Sometimes, life is lived and other times, life causes death.
They call the Kentucky State Reformatory the “Middle finger of justice.” This is so because one of the first building built is very tall and sticks out above the rest of the prison. As you enter you pass through the guard shake between the parking lot and a pathway that takes you to the entrance of the prison. You walk up about 20 steps before walking through the first key locked door and a guard waiting to let people in and out; this includes visitors, employees, inmates and volunteers. You provide that guard with your driver’s license and he provides you with a badge. You sign in on paper and log the badge into a computer. After you are signed in you walk through another key locked door to the area where they check your person and your belongs. There is a scanner you see at the airport when you go to put your belonging through. Depending on the sex of guard on duty you may or may not get hand body searched or scanned by hand yet if need; it is accommodated... After you are cleared you pass through 2 power locked gates, get keys and a radio and walk through the building to the yard. I held my classes in the chapel which is about a 10-minute walk from the last locked gate to the chapel. As you can imagine there are inmates roaming freely in the yard no matter what the weather. As you walk to the chapel you pass baseball fields, a fenced in seating area, the chow hall and I think the medication pass building. There are various inmate housing facilities as well but they are off in the distance. I have only been inside one. The reformatory is a medical prison so there is a medical and mental health unit that serves various medical and mental conditions.
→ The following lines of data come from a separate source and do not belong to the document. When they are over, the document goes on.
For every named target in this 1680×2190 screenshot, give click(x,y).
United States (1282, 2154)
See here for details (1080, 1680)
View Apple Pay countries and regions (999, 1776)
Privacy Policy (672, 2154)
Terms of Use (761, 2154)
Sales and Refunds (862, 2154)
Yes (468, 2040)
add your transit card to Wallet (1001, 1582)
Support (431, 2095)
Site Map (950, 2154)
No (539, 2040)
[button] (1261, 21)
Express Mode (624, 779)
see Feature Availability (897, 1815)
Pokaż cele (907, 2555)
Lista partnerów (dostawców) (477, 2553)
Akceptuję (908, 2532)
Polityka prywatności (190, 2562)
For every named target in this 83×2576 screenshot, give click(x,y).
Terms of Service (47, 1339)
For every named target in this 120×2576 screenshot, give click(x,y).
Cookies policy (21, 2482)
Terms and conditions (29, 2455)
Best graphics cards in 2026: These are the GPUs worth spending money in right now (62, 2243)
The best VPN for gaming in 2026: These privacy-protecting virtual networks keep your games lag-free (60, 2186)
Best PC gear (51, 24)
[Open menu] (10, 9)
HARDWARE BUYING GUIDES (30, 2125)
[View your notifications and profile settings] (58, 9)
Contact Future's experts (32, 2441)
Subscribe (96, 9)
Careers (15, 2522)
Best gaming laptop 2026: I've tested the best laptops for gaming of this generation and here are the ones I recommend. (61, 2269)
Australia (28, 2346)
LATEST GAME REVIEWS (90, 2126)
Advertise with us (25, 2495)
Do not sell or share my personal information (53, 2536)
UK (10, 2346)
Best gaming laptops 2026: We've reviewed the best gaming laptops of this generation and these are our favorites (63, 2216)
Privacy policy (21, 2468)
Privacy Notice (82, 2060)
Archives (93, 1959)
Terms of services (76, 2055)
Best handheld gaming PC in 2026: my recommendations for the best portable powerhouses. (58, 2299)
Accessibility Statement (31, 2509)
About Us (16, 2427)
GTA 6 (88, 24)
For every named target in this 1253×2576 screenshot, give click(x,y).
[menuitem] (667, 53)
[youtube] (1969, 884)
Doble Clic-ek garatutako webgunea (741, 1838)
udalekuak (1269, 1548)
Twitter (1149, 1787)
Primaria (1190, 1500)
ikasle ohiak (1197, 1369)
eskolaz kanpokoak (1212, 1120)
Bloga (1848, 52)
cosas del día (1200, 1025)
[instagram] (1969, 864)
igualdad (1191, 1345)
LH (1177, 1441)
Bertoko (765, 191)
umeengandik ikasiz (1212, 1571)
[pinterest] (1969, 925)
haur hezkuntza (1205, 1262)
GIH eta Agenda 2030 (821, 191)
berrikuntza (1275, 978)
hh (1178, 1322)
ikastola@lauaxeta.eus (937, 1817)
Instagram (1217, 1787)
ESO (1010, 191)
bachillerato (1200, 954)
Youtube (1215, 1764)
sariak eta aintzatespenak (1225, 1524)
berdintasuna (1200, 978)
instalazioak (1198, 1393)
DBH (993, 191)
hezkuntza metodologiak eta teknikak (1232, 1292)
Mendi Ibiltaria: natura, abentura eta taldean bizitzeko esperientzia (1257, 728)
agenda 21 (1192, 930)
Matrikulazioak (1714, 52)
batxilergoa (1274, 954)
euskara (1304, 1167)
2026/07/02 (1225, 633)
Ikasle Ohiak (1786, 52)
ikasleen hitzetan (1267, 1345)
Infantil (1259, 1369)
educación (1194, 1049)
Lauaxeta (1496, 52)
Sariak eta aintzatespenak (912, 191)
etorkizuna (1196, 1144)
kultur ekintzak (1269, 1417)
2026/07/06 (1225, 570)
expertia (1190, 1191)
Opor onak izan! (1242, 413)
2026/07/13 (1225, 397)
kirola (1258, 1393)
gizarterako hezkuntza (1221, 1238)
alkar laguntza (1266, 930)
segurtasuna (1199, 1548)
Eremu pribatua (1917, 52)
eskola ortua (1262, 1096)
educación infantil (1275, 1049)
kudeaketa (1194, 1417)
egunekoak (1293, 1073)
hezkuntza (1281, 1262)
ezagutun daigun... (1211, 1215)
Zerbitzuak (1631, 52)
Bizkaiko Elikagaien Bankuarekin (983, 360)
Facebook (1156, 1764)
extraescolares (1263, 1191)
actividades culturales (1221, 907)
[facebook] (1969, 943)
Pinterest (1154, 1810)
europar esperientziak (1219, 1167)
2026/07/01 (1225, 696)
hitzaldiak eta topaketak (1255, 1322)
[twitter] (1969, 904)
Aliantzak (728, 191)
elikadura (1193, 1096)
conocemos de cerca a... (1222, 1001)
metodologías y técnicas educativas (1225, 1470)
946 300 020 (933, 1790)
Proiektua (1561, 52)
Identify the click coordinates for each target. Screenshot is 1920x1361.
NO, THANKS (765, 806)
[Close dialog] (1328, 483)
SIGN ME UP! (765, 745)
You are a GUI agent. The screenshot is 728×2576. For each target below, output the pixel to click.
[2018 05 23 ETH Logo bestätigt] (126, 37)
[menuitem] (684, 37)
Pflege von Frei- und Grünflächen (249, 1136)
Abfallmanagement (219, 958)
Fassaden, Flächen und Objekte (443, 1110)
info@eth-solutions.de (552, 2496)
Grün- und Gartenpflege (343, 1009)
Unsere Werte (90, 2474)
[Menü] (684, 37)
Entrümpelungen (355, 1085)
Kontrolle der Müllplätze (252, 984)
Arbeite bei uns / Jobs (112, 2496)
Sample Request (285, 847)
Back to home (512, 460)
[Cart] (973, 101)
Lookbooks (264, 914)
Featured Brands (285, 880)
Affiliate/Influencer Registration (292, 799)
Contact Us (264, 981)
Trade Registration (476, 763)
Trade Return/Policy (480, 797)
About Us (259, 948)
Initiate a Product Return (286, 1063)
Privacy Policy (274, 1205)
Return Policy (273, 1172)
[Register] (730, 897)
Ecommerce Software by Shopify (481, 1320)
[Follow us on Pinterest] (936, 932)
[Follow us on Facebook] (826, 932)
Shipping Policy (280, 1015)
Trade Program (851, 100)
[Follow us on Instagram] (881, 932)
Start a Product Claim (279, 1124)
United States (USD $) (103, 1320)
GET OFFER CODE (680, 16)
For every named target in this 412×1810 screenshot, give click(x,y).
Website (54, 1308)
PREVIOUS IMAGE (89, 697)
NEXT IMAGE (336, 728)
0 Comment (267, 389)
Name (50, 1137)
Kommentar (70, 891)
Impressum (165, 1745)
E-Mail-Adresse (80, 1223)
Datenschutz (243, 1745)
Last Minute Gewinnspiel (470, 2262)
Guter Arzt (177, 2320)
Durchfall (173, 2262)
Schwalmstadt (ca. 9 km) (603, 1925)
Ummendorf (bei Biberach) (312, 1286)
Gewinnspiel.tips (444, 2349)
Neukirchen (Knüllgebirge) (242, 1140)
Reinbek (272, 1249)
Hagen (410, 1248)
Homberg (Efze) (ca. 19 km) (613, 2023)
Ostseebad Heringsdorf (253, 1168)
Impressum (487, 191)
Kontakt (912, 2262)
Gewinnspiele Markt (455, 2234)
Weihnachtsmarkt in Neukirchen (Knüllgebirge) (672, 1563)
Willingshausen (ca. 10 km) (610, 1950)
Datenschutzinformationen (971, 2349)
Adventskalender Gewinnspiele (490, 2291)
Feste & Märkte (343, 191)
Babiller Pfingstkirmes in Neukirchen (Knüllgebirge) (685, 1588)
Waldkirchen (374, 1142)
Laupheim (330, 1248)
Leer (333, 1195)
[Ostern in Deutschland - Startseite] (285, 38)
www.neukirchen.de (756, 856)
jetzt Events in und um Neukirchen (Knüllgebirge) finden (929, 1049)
You pass those building as well. As you pass building from the front part of the yard you can see very thin windows that open cells to the outside. The dorms were all built at separate times so there are a few different window types. Walking the yard at first was very intimidating but I walked it with a very close friend in the beginning. Although it was intimidating, I was not afraid. I kept my head up, watched the men watch me and walked at the same pace as my colleague. The walk isn’t that bed and after a while you get used to the surrounds which is something you are told not to do as it makes you complacent to those arounds you but you can’t help it from happening as times goes by.
The chapel is wheel chair assessable so you walk up a ramp. When you enter, you enter the office area where there is a volunteer inmate manning a desk and talking to other inmates just coming in to chat. There are two offices where there is a Chaplin and an assist Chaplin and the chapel off to the left. As you can imagine the chapel is just like any other chapel you enter. There is a pulpit, chairs, areas for music and seating for the congregation. This chapel serves all religions even some you may find surprising like the Nordic religion that worships Oden, the god from Thor. They support all forms of Christianity, pagan religions like Wicca. They support Judaism, Islam, the Mormonism, the Sevan Day Adventist, and Jehovah Witnesses and so on. The Chaplin has to be opened minded and cannot discriminate against request for material or other means of worship as long as it is safe and promoted respectfully. The Chaplin’s duties include funeral planning, contacting family, supplying cards, worships and worship group organizations that are run by inmates, schedules of chapel time, providing material requested within reason and individual support when needed and appropriate. I love the chapel. It felt neutral and safe.
I’d like to add that I will never not have I ever violated anyone of my class members in any of my work.